## PROBLEM 1
Using the page extract on Lark, answer each question briefly:
(a) Which Lark product is designed for the 96 million American adults with prediabetes?
(b) Which firm led the 2021 Series D, and how much did it raise?
(c) On what terms does Anthem offer Lark to its members?
## PROBLEM 2
Carry on the piece about Lark from its final sentence, keeping its tone.

What Lark actually offers
The product menu
Diabetes Prevention Program - CDC-recognized, smart-scale-equipped, designed for the 96 million American adults with prediabetes.
Diabetes Care - real-time coaching for adults already living with type 2.
Hypertension Care - a connected cuff plus the gentlest possible reminder system about medication adherence.
Weight Management & GLP-1 - clinical screening and behavior coaching wrapped around Ozempic, Wegovy and the rest of the new pharmacopoeia.
Behavioral Health & Wellness - stress, sleep, tobacco cessation, the rest of being human.
A condensed history of an AI nurse
The numbers that interest investors
The proof
The skeptic's question about every behavioral-health app is fair: does it actually work? Lark's answer is the part that brought the payers in. The CDC granted full recognition to its diabetes prevention program, a designation reserved for programs that hit specific weight-loss and engagement thresholds in real patients. Anthem - not a company famous for handing out covered benefits casually - offers Lark to members at no out-of-pocket cost, smart scale included. Returning institutional investors keep returning. None of that is conclusive. All of it is unusual.
The 2021 Series D - $100 million led by Deerfield Management - landed at a strange moment for digital health. Most of the noisy COVID-era unicorns were starting to look frail. Lark, which had spent a decade building infrastructure that scales without adding headcount, looked like exactly the kind of unsexy compounding business a healthcare specialist fund wanted to own. Crossover investor PFM Health Sciences joined. Franklin Templeton joined. The round brought the company's total funding to roughly a quarter-billion dollars.
The mission, said out loud
Lark talks about its mission the way only a founder with a personal stake can. The pitch is not that AI will replace clinicians. The pitch is that AI will finally let clinicians focus on the patients who genuinely need a human, by handling the daily coaching, logging, nudging and listening that no clinic can afford to do in person. Care, in this framing, becomes less episodic and more ambient. It is no longer a fifteen-minute appointment. It is a presence.
That presence is also a quietly progressive idea about equity. The patients who benefit the most from Lark's model are often the ones the system has historically served the worst - rural, lower-income, time-poor, transportation-poor. A phone-based coach does not care about your ZIP code. Insurers, increasingly held to outcomes measures, do.

## SUPPLIED INFORMATION
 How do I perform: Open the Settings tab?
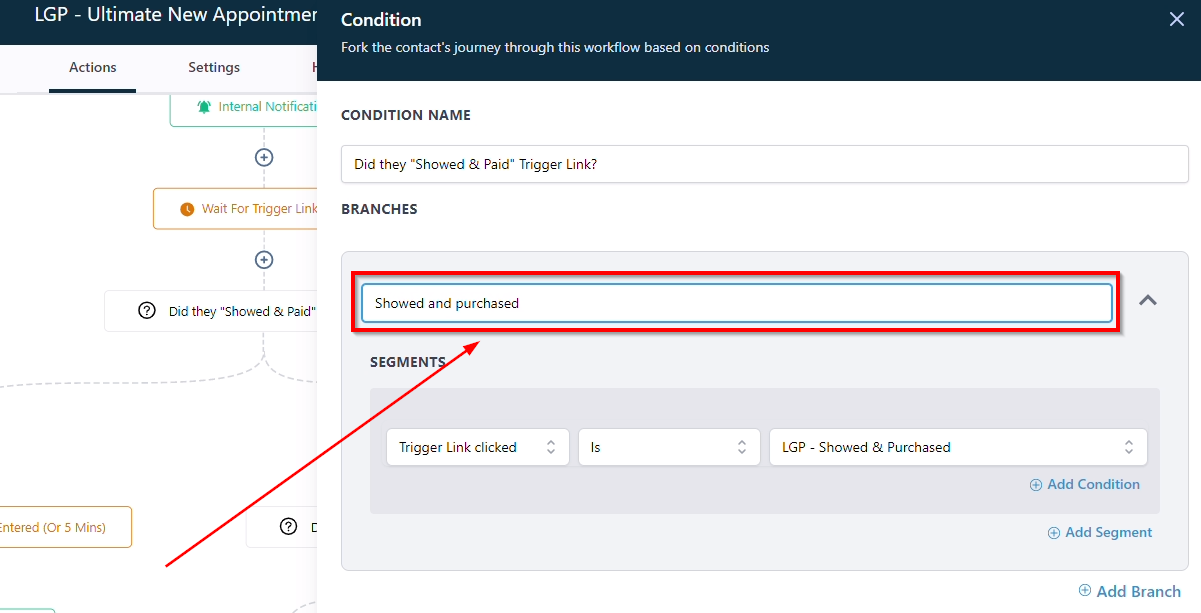(214, 67)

## ANSWER SECTION 1
(a) The Diabetes Prevention Program.
(b) Deerfield Management led it, raising $100 million.
(c) At no out-of-pocket cost, with the smart scale included.

## ANSWER SECTION 2
What it adds up to
A platform where the marginal cost of one more patient is almost zero, where the clinical evidence is real, and where the customer (the payer) saves money when the patient gets healthier. Healthcare incentives almost never line up that neatly. When they do, somebody builds a serious business.
Why it matters tomorrow
The next decade of US healthcare will be defined by two forces colliding. GLP-1 drugs like Ozempic and Wegovy are rewriting what is medically possible for obesity and metabolic disease. At the same time, the system cannot afford to put every eligible patient on them without behavior-change support that protects the long-term outcome. That problem - drugs without coaches - is a Lark-shaped problem. The company expanded its weight management program in 2024 to include guided GLP-1 care delivery for exactly this reason. The future of chronic care is pharmacological. It is also, inescapably, conversational.
Which brings us back to Ohio at 2:47 a.m. The woman with the borderline blood pressure is asleep now. Her smart cuff is on the nightstand. Her phone is dark. Somewhere in a Lark data center a model has logged her reading, compared it against a trend, decided not to wake her, and queued a gentle question for the morning. The clinic is still closed. The chronic disease is still there. But for the first time in fifteen years, so is someone willing to ask her, every day, how she is doing - and to mean it in a way the system can actually afford.